If you’re writing a comedy, be sure to describe the fever dreams, the crazy clerk at the pharmacy, and the sheet volume of tissues and Friends reruns.

If this is a tragedy, you must explore “I never thought this could happen to us,” and perhaps sum it all up with a meditation on the flu vaccine, the limits of modern medicine, and God’s will or the complete absence of the divine.

But, when you’re in the midst of it - or, in my case, holding a two-year-old whose new mantra is “No fun.
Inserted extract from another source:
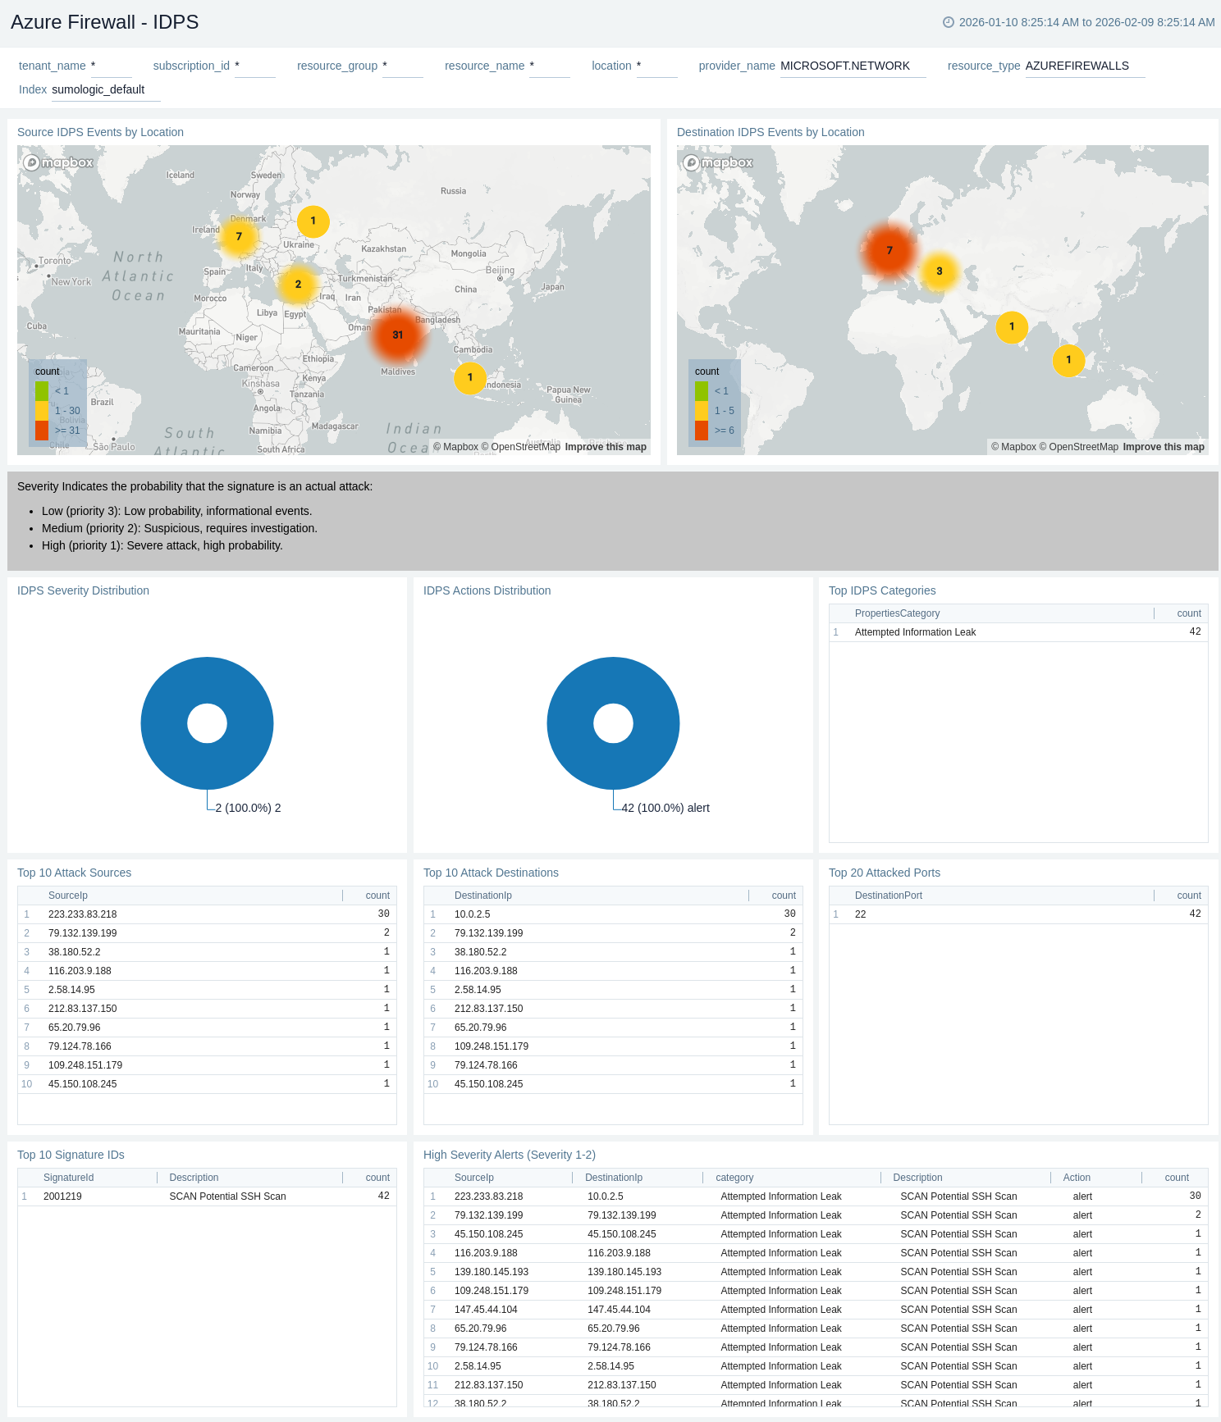Image resolution: width=1221 pixels, height=1422 pixels.
Task: Sort Attack Destinations by DestinationIp header
Action: 483,896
Tummy hurts” - there’s no comedy yet and you wouldn’t even entertain a tearjerker ending.

One of the toughest truths of writing about real life events: you can’t tell a satisfying story until the major conflict is resolved or the hero realizes something new.

And it’s damn hard to write much of anything when you’ve got a thermometer sticking out of your mouth or you're trying to stick one into a squirming toddler.